In contrast to cutaneous melanoma, mutations in BRAF are very rare in uveal melanoma, whereas mutations in GNAQ and GNA11 are common,5 and uveal melanoma has a much lower tumor mutational burden. Uveal melanoma incidence does not appear related to ultraviolet light exposure, and the reasons for the predilection for hepatic metastases remains unknown. Because of the GNAQ/GNA11 mutations it was hoped that therapy with agents targeting MEK would be helpful, but trials with selumetinib6 and trametinib were negative.
Perhaps because of the low tumor mutational burden, single agent trials of checkpoint inhibitors ipilimumab,7 tremilimumab, nivolumab, and pembrolizumab8 have been disappointing, with response rates of 5% or less. At the time this trial was started, there was no significant published data on combination checkpoint inhibitor use for uveal melanoma. However, we hypothesized that the combination of ipilimumab and nivolumab would be superior to their use as single agents, although with less efficacy than that observed for cutaneous melanoma.
A variety of local therapies have been used for hepatic metastases including surgery, radiofrequency ablation, percutaneous hepatic perfusion with melphalan, immunoembolization, chemoembolization, radioembolization, and external beam irradiation. No local modality has shown a proven survival benefit. Recently, we have studied Yttrium-90 (90Y) resin microspheres to deliver hepatic internal radiation with safety and some evidence of efficacy.9,10 Because of the literature suggesting a synergistic effect when radiation and immunotherapy are combined,11,12 we felt a pilot study of hepatic internal radiation with 90Y resin microspheres followed by immunotherapy would be useful.
Materials and Methods
Study design and participants
This prospective pilot clinical trial was conducted at three centers with prior experience with both 90Y resin microspheres and immunotherapy. Patients were accrued between March 2017 and February 2021. Adult patients were eligible if they had uveal melanoma with hepatic metastases, disease measurable by iRECIST,13 performance status of 0 or 1, and less than 50% of the liver involved. The study began with the FDA-approved doses of both 90Y resin microspheres and combination immunotherapy, with close monitoring of toxicity by the principal investigators and data safety monitoring board (DSMB). Protocol design included specific dose-limiting toxicities and the requirement for holding accrual after six patients to evaluate toxicity.

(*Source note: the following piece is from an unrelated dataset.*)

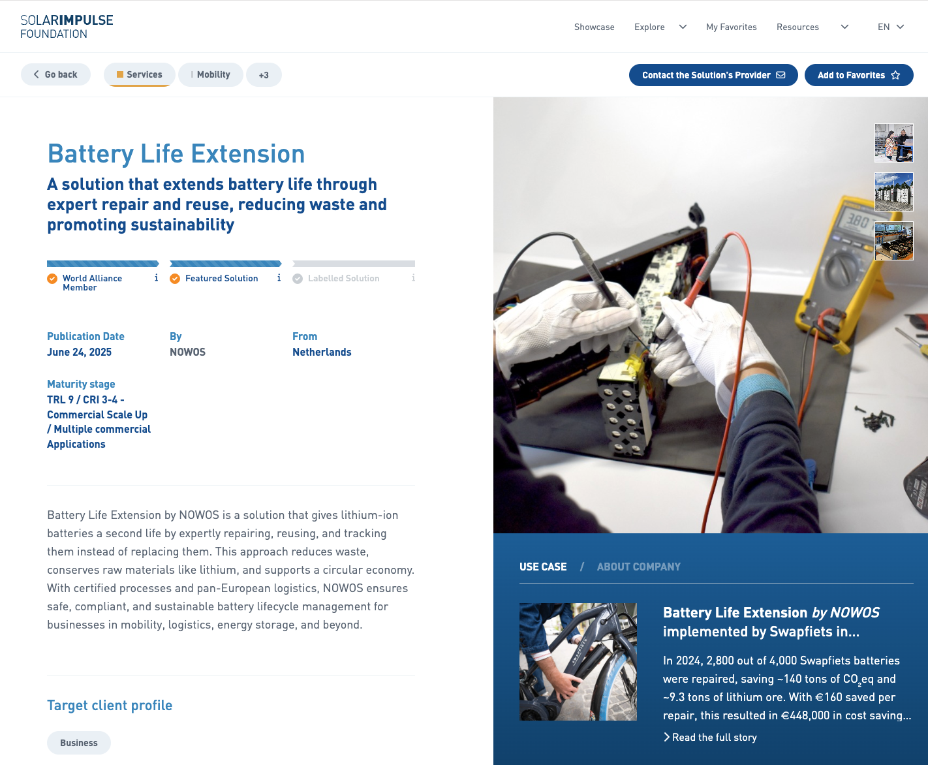The width and height of the screenshot is (928, 765).
Task: Click the grey badge next to Labelled Solution
Action: [298, 278]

The study was approved by the FDA under an Investigational Device Exemption number G150186 issued October 6, 2016, and the FDA approved all protocol amendments. The trial was registered at Clinicaltrials.gov. The trial was sponsored by the California Pacific Medical Center Research Institute and data analysis was performed there by a physician unrelated to the principal investigators at each site. The protocol, consent forms, and amendments were approved by the Human Subjects Institutional Review Boards of Sutter Health (California Pacific), Thomas Jefferson University, and the University of Chicago.
Procedures
Before any treatment, patients had routine laboratory tests and imaging of the liver with MRI scans, except for a single patient with a pacemaker who had CT scans throughout. Patients then underwent a hepatic angiogram with mapping of the hepatic arterial system, embolization of ectopic vessels, and calculation of possible pulmonary shunting of radioisotope through a technectium-99m (99mTc) macro-aggregated albumin scan obtained after injection of 99mTc into the hepatic artery. Patients were then treated with two doses of 90Y resin microspheres through the hepatic artery, one to each lobe of the liver, 2 to 4 weeks apart. Dosage calculation for the 90Y initially was done by the “BSA” method described in the package insert,14 but was subsequently reduced when excessive toxicity was seen.
Immunotherapy was initiated 3 to 4 weeks after the second dose of 90Y provided liver function tests were at the grade 0–1 toxicity level. Initial dosing of immunotherapy was ipilimumab 3 mg/kg and nivolumab 1 mg/kg every 3 weeks for four doses, followed by nivolumab 3 mg/kg every 2 weeks for up to 3 years. Due to excessive toxicity, after the first eight patients, the DSMB decided to limit the 90Y dose to the normal liver to 35 Gy and reduce the ipilimumab dose to 1 mg/kg. When those doses proved tolerable in the next nine patients, the dose of nivolumab during the initial immunotherapy phase was increased to 3 mg/kg as the nivolumab 3 mg and ipilimumab 1 mg regimen was becoming increasingly used for cutaneous melanoma.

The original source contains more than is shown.